- _Extract_
The Board expects Midland to continue to make progress in addressing areas identified for improvement. In order to ensure that Midland continues to do so, Midland has committed to the Board that it will make specific enhancements related to its marketing and outreach, compliance management and monitoring, and branching before undertaking any future expansion.
The Dodd-Frank Act added "risk to the stability of the United States banking or financial system" to the list of possible adverse effects that the Board must weigh against any expected public benefits in considering proposals under section 4(j) of the BHC Act, and as a factor that must be considered under the Bank Merger Act. (38)
To assess the likely effect of a proposed transaction on the stability of the U.S. banking or financial system, the Board considers a variety of metrics that capture the systemic "footprint" of the merged firm and the incremental effect of the transaction on the systemic footprint of the acquiring firm. These metrics include measures of the size of the resulting firm, the availability of substitute providers for any critical products and services offered by the resulting firm, the interconnectedness of the resulting firm with the banking or financial system, the extent to which the resulting firm contributes to the complexity of the financial system, and the extent of the cross-border activities of the resulting firm. (39) In addition to these quantitative measures, the Board considers qualitative factors, such as the opaqueness and complexity of an institution's internal organization, that are indicative of the relative degree of difficulty of resolving the resulting firm. A financial institution that can be resolved in an orderly manner is less likely to inflict material damage to the broader economy. (40)

- _Dataset records_
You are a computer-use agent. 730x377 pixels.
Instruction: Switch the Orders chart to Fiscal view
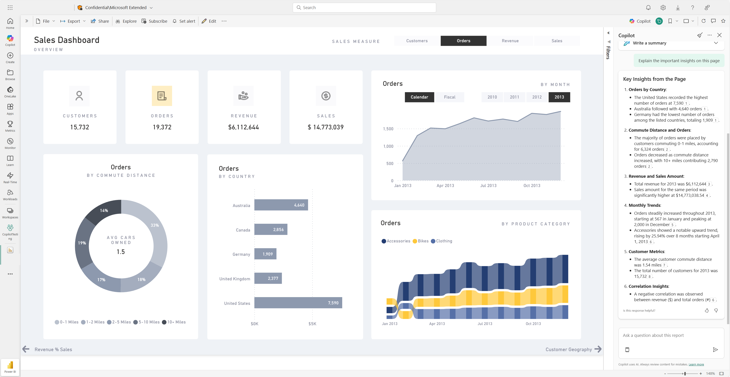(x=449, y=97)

--

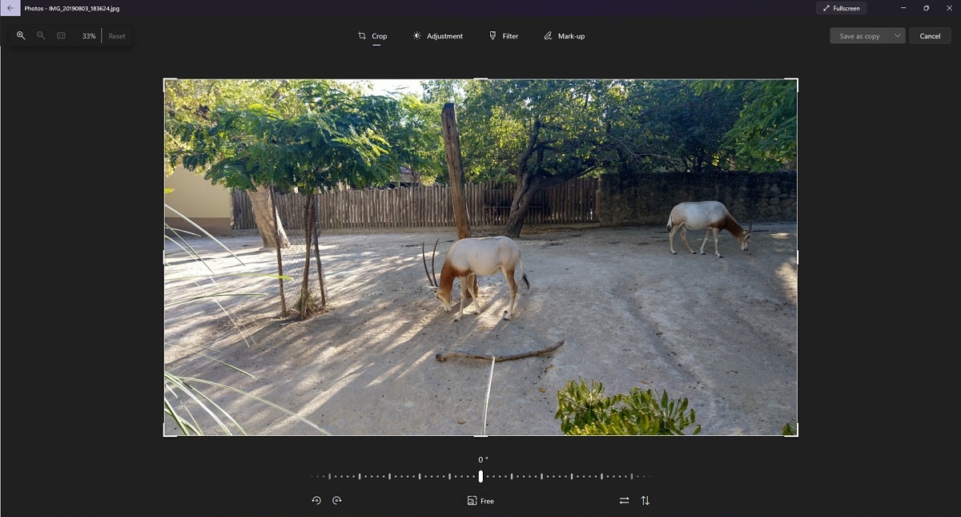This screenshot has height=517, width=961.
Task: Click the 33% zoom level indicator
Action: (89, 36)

==

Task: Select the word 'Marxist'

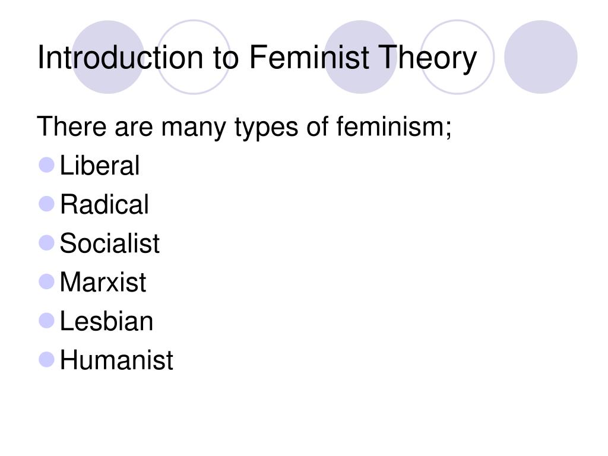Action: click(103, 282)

- _What is asked_
1. Do these statements agree with the passage on financial stability? Answer yes or no for each and quote the deciding words. (a) The Dodd-Frank Act made risk to the stability of the U.S. banking or financial system a factor under the Bank Merger Act. (b) Midland committed to make its enhancements after undertaking future expansion. (c) The Board weighs only quantitative measures.
2. Can you edit the rows starting at the line that contains "You are a computer-use agent. 730x377 pixels." and ending at the line that contains "(x=449, y=97)" by replacing "Orders" with "Invoices" and leaving everything else unchanged? Leave the pictures out.
The passage and the rows are unrelated pieces of material.

- _Expected outputs_
1.
(a) Yes: "and as a factor that must be considered under the Bank Merger Act"
(b) No: "before undertaking any future expansion"
(c) No: "In addition to these quantitative measures, the Board considers qualitative factors"

2.
You are a computer-use agent. 730x377 pixels.
Instruction: Switch the Invoices chart to Fiscal view
(x=449, y=97)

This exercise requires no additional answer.